In this notebook we perform the training process and the evaluation.

<hr>

The process consists on the following stages:

1. Load the dataset produced in the `eda` notebook.
2. Generate n-char samples, then, add noise to the samples to simulate noisy process like OCR detection.
3. Create the model, and the config model (in case you want to use `pipeline.py`), and train it.
4. Make a predictions of the dataset and evaluate the results.

In [1]:
import os
import json

import pandas as pd
import numpy as np
import tensorflow as tf

from pprint import pprint
from pathlib import Path

In [2]:
# Remember to update the PYTHON_PATH to
# export PYTHONPATH=`pwd`:`pwd`/conabio_ml_text/conabio_ml:`pwd`/conabio_ml_text

from conabio_ml_text.datasets.dataset import Dataset, Partitions
from conabio_ml_text.preprocessing.preprocessing import Tokens, PreProcessing
from conabio_ml_text.preprocessing.transform import Transform

from conabio_ml_text.trainers.bcknds.tfkeras import TFKerasTrainer, TFKerasTrainerConfig
from conabio_ml_text.trainers.bcknds.tfkeras import CHECKPOINT_CALLBACK, TENSORBOARD_CALLBACK

from conabio_ml_text.utils.constraints import TransformRepresentations as TR

from conabio_ml.evaluator.generic.evaluator import Evaluator, Metrics

from conabio_ml.utils.logger import get_logger, debugger

from utils import nchars, datagen
from model import LSTMModel

log = get_logger(__name__)
debug = debugger.debug

Tokens.UNK_TOKEN = Tokens.UNK_TOKEN * 3

In [None]:
# Enable this to see the `debug` messages
# debugger.create(True)

In [3]:
dataset_filepath = Path("dataset/dataset.csv")
results_path = Path("results")

We load the dataset from the `csv` file and perform a split in `[train, validation, test]` partitions.

In [4]:
dataset = Dataset.from_csv(dataset_filepath)
dataset = Dataset.split(dataset,
                        train_perc=0.8,
                        test_perc=0.1,
                        val_perc=0.1)

2021-02-15 16:58:05,000 [conabio_ml.datasets.dataset] [INFO ]  Creating dataset from CSV file: /Users/rrivera/Documents/m.ind/clsspec/code/dataset/dataset.csv
2021-02-15 16:58:05,106 [conabio_ml.datasets.dataset] [DEBUG]  Columns in dataset: Index(['Unnamed: 0', 'item', 'label'], dtype='object')
2021-02-15 16:58:05,108 [conabio_ml.datasets.dataset] [DEBUG]  Creating dataset with 81069 registers
2021-02-15 16:58:05,130 [conabio_ml.datasets.dataset] [DEBUG]  Dataset with ordinal labels
2021-02-15 16:58:05,138 [conabio_ml.datasets.dataset] [DEBUG]  2 categories in dataset
2021-02-15 16:58:05,139 [conabio_ml.datasets.dataset] [INFO ]  Assigning labelmap with [{0: 'non_species'}, {1: 'species'}]
2021-02-15 16:58:05,140 [conabio_ml.datasets.dataset] [WARNI]  Column partition is not present in the dataset, so it has not been partitioned


In [5]:
len(dataset.get_partition("test")), len(dataset.get_partition("test")["item"].unique())

(8108, 8107)

For the training process, based on a `char-rnn`, we create samples of n-chars to capture insights.

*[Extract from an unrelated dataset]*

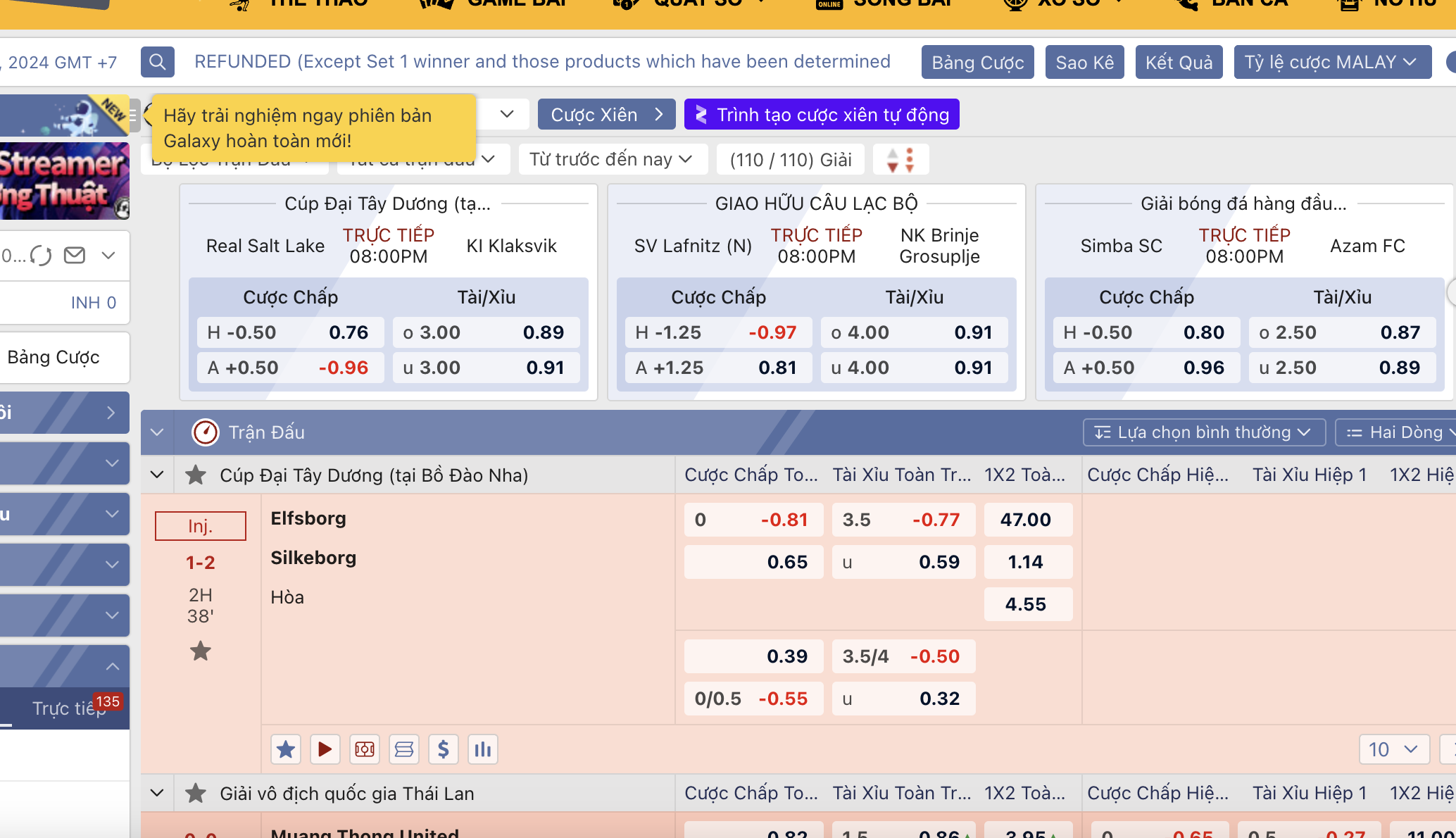
Task: Open the bar chart statistics icon
Action: tap(482, 749)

Note we use the property `build_vocab=True` to create the vocabulary accordding to the resulting dataset.Also, the `func_args` parameters are sent to the preprocess function, defined in `preprocess_fn=nchars`.

In [6]:
SAMPLE_SIZE = np.max(dataset.data["item"].apply(lambda x: len(x)))
BATCH_SIZE = 16

dataset = PreProcessing.preprocess(dataset,
                                   build_vocab=True,
                                   preprocess_args={
                                       "fields": ["item"],
                                       "func_args": {
                                           "pad_size": -1,
                                           "nchar_size": 3,
                                           "unk_token": Tokens.UNK_TOKEN
                                       }
                                   },
                                   preprocess_fn=nchars)
# # By this moment the dataset is already processed and the vocab property exists
# # Taken from TransformRepresentations constraints
pprint(dataset.representations[TR.VOCAB][0:5])
dataset.data.head()

['[PAD]', '[UNK][UNK][UNK]', 'sap', 'apo', 'pov']

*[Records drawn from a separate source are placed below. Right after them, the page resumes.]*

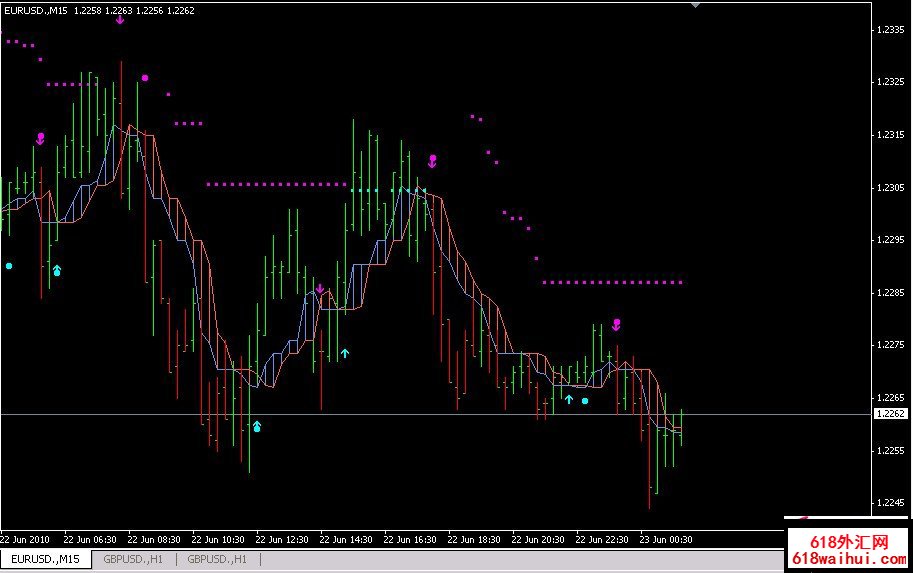This screenshot has width=913, height=573.
Task: Click the cyan dot at the chart's left edge
Action: [9, 266]
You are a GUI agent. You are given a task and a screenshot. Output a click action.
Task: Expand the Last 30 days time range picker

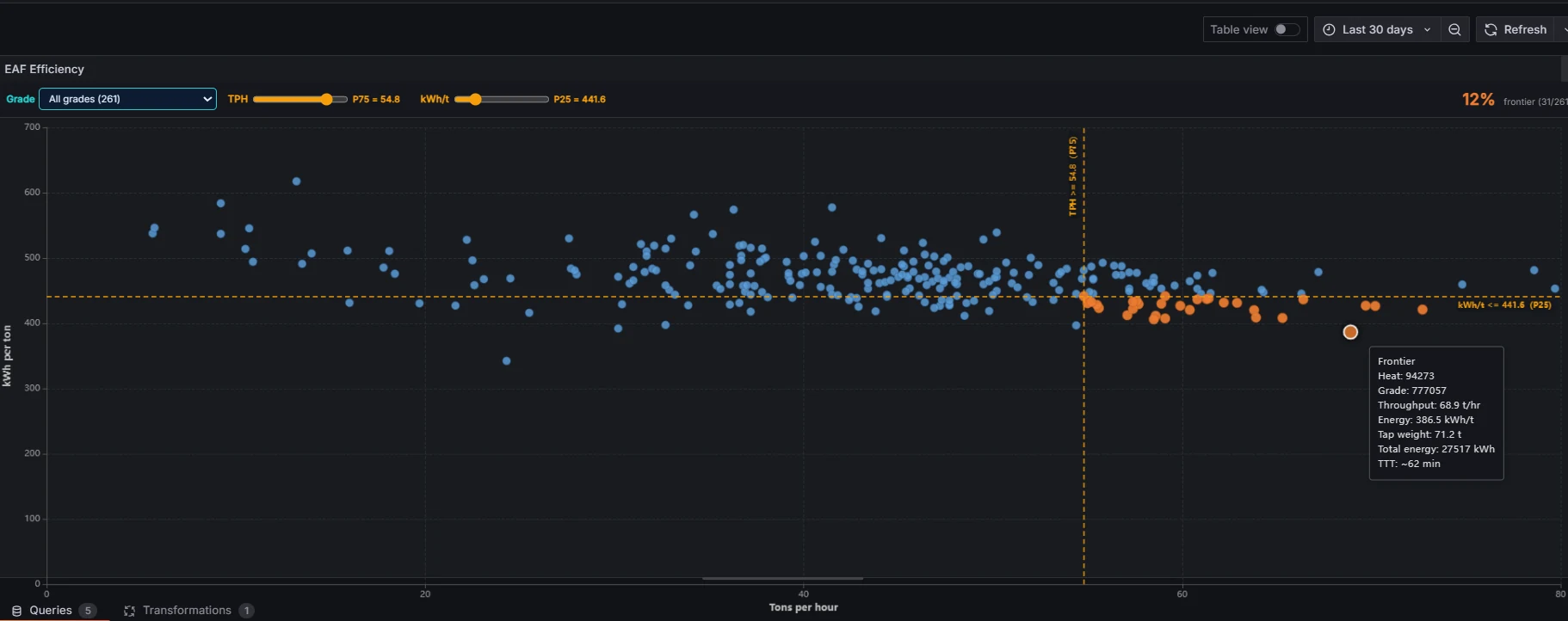pyautogui.click(x=1377, y=29)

Unnamed: 0.1,Unnamed: 0,item,label,partition
0,0,sap apo pov ovi vir iru rus us_ s_i _is is_ s_a,non_species,train
1,1,gen enu nus us_ s_o _of,non_species,train
2,2,cal ali lic ici civ ivi vir iru rus use ses,non_species,validation
3,3,tha hat,non_species,train
4,4,are,non_species,train


Then, we add a noise process. 

We produce 3 new noise samples from 1 real sample, 4 in total. With the following methodology:
1. Real sample [nchar_1, nchar_2, …, nchar_N, PAD_TOKEN]
2. Two samples replacing 1 {nchar_1, nchar_N} to UNK_TOKEN
3. One sample with both previously replaced `nchars``

In [7]:
dataset = Transform.as_data_generator(dataset,
                                      vocab=None,
                                      transform_args={
                                          "pad_length": SAMPLE_SIZE,
                                          "unk_token": Tokens.UNK_TOKEN,
                                          "batch_size": BATCH_SIZE
                                      },
                                      data_generator=datagen)

Example
<hr>

In [8]:
## Be aware with batch size in model training, we are using the current batch_size in 
## `as_data_generator`, because it will produce samples of `[batch_size X 4 X max_len] (3D)`
## instead of `[(batch_size X 4) X max_len] (2D)`
#vocab = dataset.representations[TR.VOCAB]
#gen = dataset.representations["data_generators"]["train"]
#sample_x, sample_y = next(gen())
#[print([vocab[char] for char in sample]) for sample in sample_x]

The `trainer_config` contains parameters of the environment where the model will be trained. Like callbacks, and strategies (if there is one)

In [9]:
TRAIN_REPRESENTATION = TR.DATA_GENERATORS
trainer_config = TFKerasTrainerConfig.create(config={
        "strategy": None,
        "callbacks": {
            CHECKPOINT_CALLBACK: {
                "filepath": os.path.join(results_path, "checkpoints"),
                "save_best_only": False
            },
            TENSORBOARD_CALLBACK: {
                "log_dir": os.path.join(results_path, "tb_logs")
            }}
    })
VOCAB_SIZE = len(dataset.representations[TR.VOCAB])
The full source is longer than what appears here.